Off-Balance Sheet Arrangements

 

Effective June 20, 2003, our lenders issued two letters of credit to Fianzas Guardiana Inbursa, S.A. (FGI) on behalf of GSE Systems, Inc. (GSE). As discussed in note 12 to our consolidated financial statements, prior to the sale of these investments on October 21, 2003, we held common and preferred stock in GSE and accounted for this investment using the equity method.

 

The first letter of credit is in support of an advance payment bond of approximately $1.8 million, issued by FGI to a customer of GSE’s power business and has a term of 30 months. The second letter of credit is in support of a performance bond of approximately $1.3 million issued by FGI to the same customer and has a term of 42 months.
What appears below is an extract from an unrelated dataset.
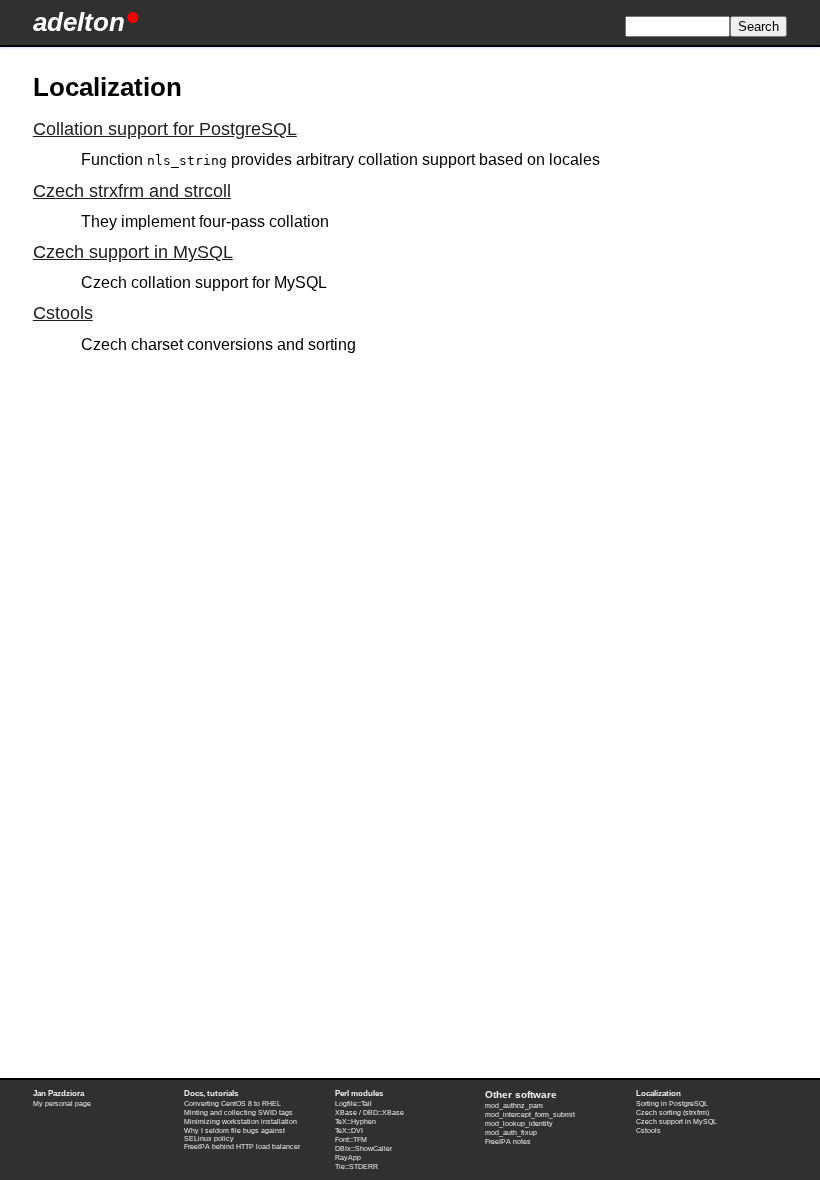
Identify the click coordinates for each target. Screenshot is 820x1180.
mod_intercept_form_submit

The respective letter of credit can be drawn upon by FGI in the event that the related bond is drawn on by the customer, which would only occur in the event of a contractual default by GSE. In the event that the letters of credit are drawn upon, we and GSE have signed a collateral agreement whereby GSE has agreed to indemnify us from any and all costs, damages, claims, actions, demands, losses and expenses (including the value of the letters of credit drawn upon, reasonable attorneys’ fees, collection fees or enforcement fees). In exchange for issuing the letters of credit, we received 100,000 warrants to purchase GSE’s common stock at the market price of GSE’s common stock as of the close of business on July 8, 2003, and will receive a 7% annual fee, payable on a quarterly basis, calculated on the total amount of the then-existing value of the letters of credit.

 

During 2004, George J. Pedersen, our Chairman of the Board and Chief Executive Officer, and John A. Moore, our Executive Vice President, each beneficially owned shares and options of GSE stock representing less than 5% of GSE. In 2004, Messrs. Pedersen and Moore also both served on GSE’s board of directors and compensation committee.